Stated task — Rewrite every line of the items below as a JSON list of strings, one string per line, skipping blank lines and leaving out the pictures.

Word and element location data:

##########

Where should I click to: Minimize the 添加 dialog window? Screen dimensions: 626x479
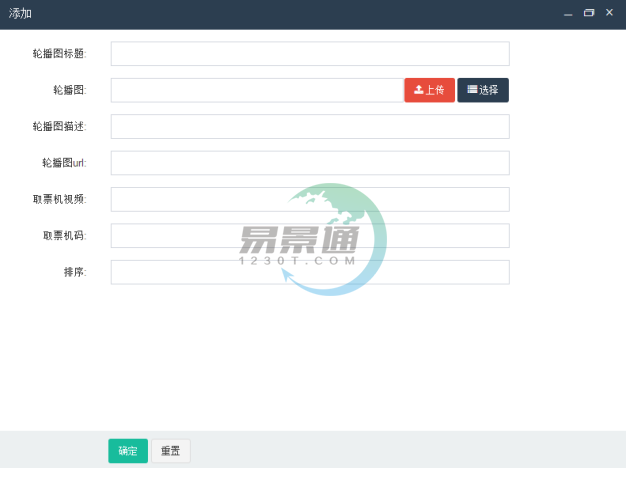[x=568, y=13]
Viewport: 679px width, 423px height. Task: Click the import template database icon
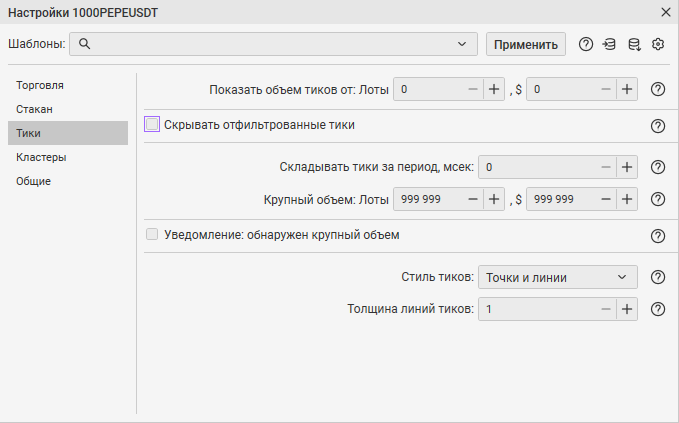[610, 44]
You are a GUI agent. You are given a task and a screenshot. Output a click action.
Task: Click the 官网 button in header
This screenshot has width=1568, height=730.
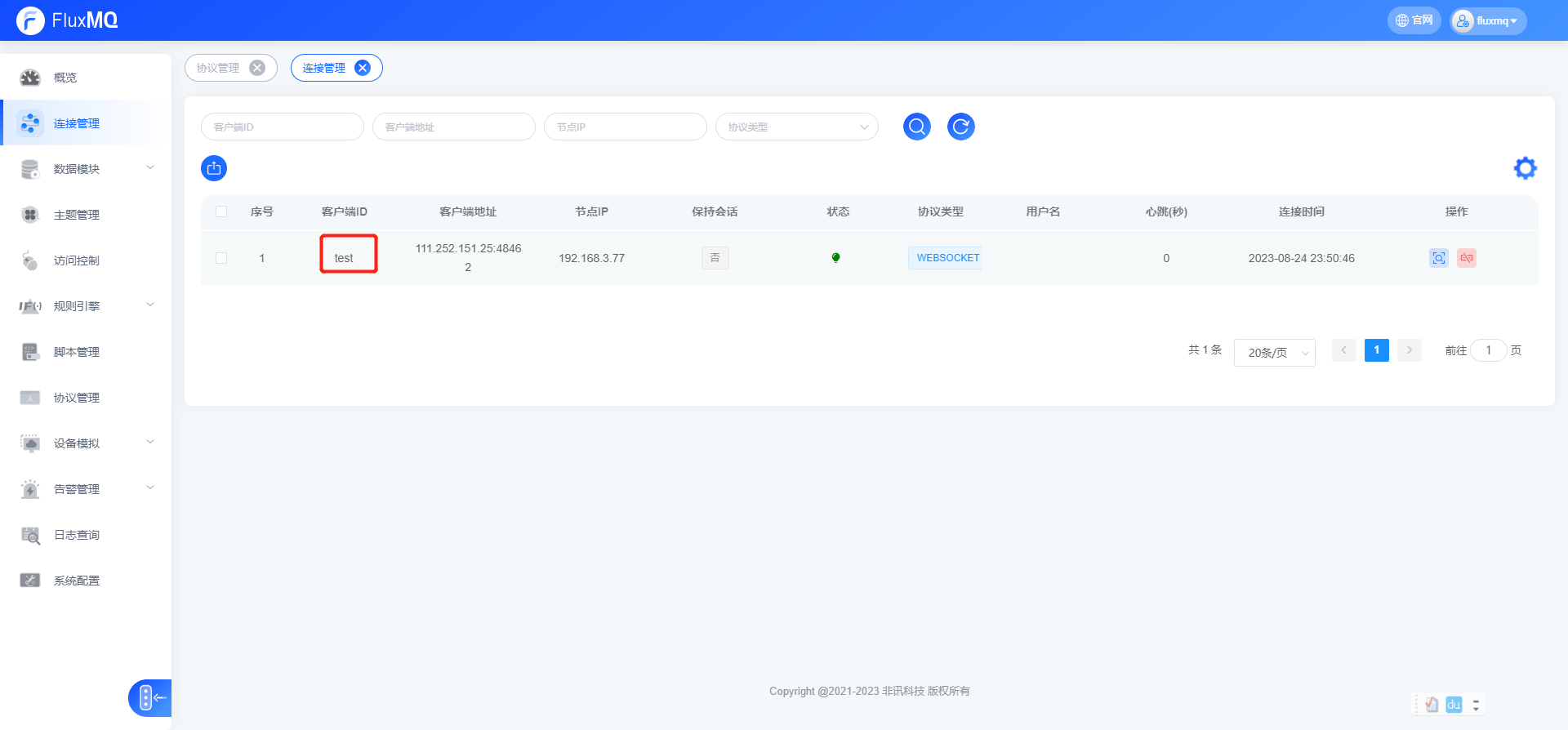1414,20
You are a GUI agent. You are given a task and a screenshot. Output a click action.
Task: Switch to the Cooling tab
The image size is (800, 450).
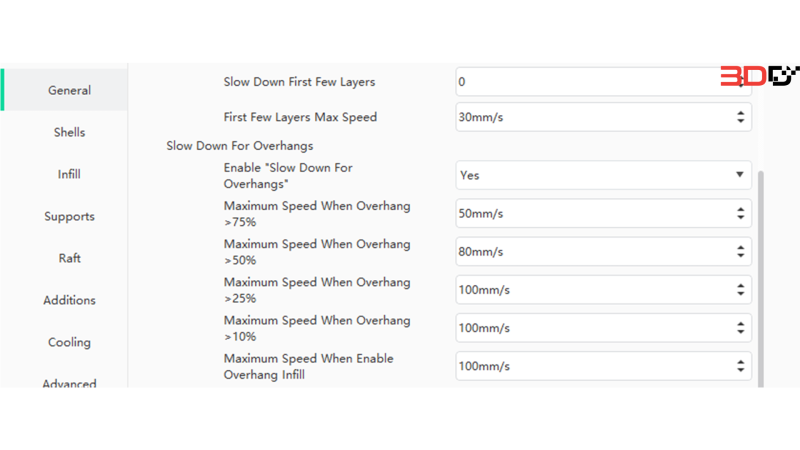tap(69, 342)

##########

Result below —
[
  "Where should I click to: Minimize the 添加 dialog window? Screen dimensions: 626x479",
  "[x=568, y=13]",
  "Viewport: 679px width, 423px height. Task: Click the import template database icon",
  "[610, 44]",
  "You are a GUI agent. You are given a task and a screenshot. Output a click action.",
  "Task: Click the 官网 button in header",
  "This screenshot has width=1568, height=730.",
  "1414,20",
  "You are a GUI agent. You are given a task and a screenshot. Output a click action.",
  "Task: Switch to the Cooling tab",
  "The image size is (800, 450).",
  "tap(69, 342)"
]